Провозглашение национального принципа есть дело вековой культуры, общей работы всех народов Европы. Он провозглашен во имя цивилизации и для цивилизации. Провозгласить национальный принцип — не значит сказать народам: ‘Успокойтесь, засните в своем самодовольстве, вам нечего заимствовать у других, нечему учиться, оставайтесь такими, какими застал вас первый день творения!’.
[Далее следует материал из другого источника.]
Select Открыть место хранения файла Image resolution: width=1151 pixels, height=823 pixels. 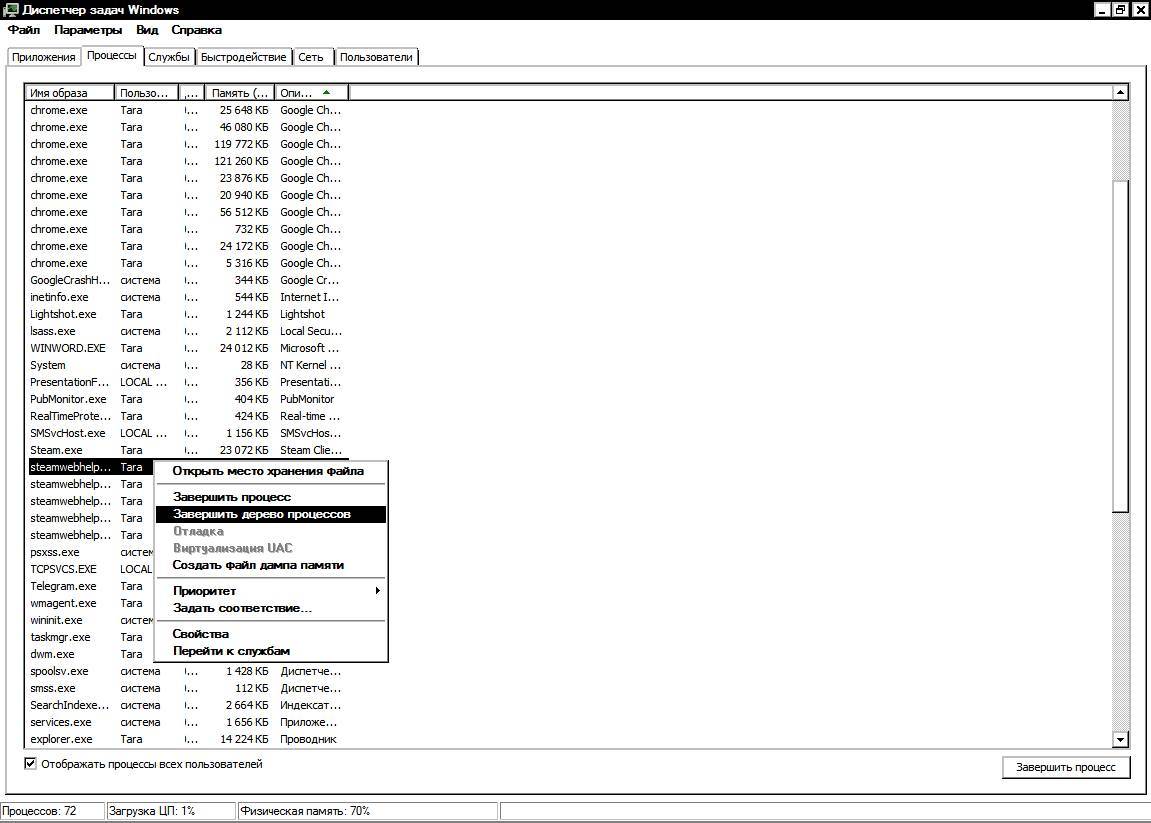[x=267, y=471]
Напротив, провозглашение национального принципа налагает на народ новые и серьезные обязанности. Все существенные результаты, добытые цивилизацией) других народов, должны быть восприняты каждым культурным народом. Но такое восприятие не может состоять в пассивном заимствовании внешних форм чужой жизни. Восприятие общих результатов цивилизации имеет целью обогатить данный национальный культурный тип. Просвещение (понимая под этим словом улучшение экономических, умственных и общественных условий) должно вызвать в народе его творческие силы, побудить его к самостоятельной работе, работе над самим собой. Тот, кто призывает народ к такой работе, не станет льстить народным инстинктам, подхваливать народное самодовольство, убеждать его, что все свое хорошо, потому что оно свое. Напротив, его уму постоянно будет представляться разница между тем, что народ есть в данную минуту, и тем, чем он мог бы быть по своим условиям и свойствам. Слово обличения в его устах будет могущественным средством народного пробуждения. Самая сатира сделается возвышеннее и плодотворнее. Все будет направлено к тому, чтобы поддержать в народе живые начала самодеятельности и самосознания.
Самосознание! Вот великое слово, в котором нуждается наш славянский мир, рассеянный и рассыпанный подобно песку морскому! Когда, наконец, проснется и зашевелится это великое тело в полном сознании своей солидарности?
———————————————————————
Статья составлена из трех публичных лекций автора (12, 14 и 17 декабря 1876 г. в С.-Петербурге).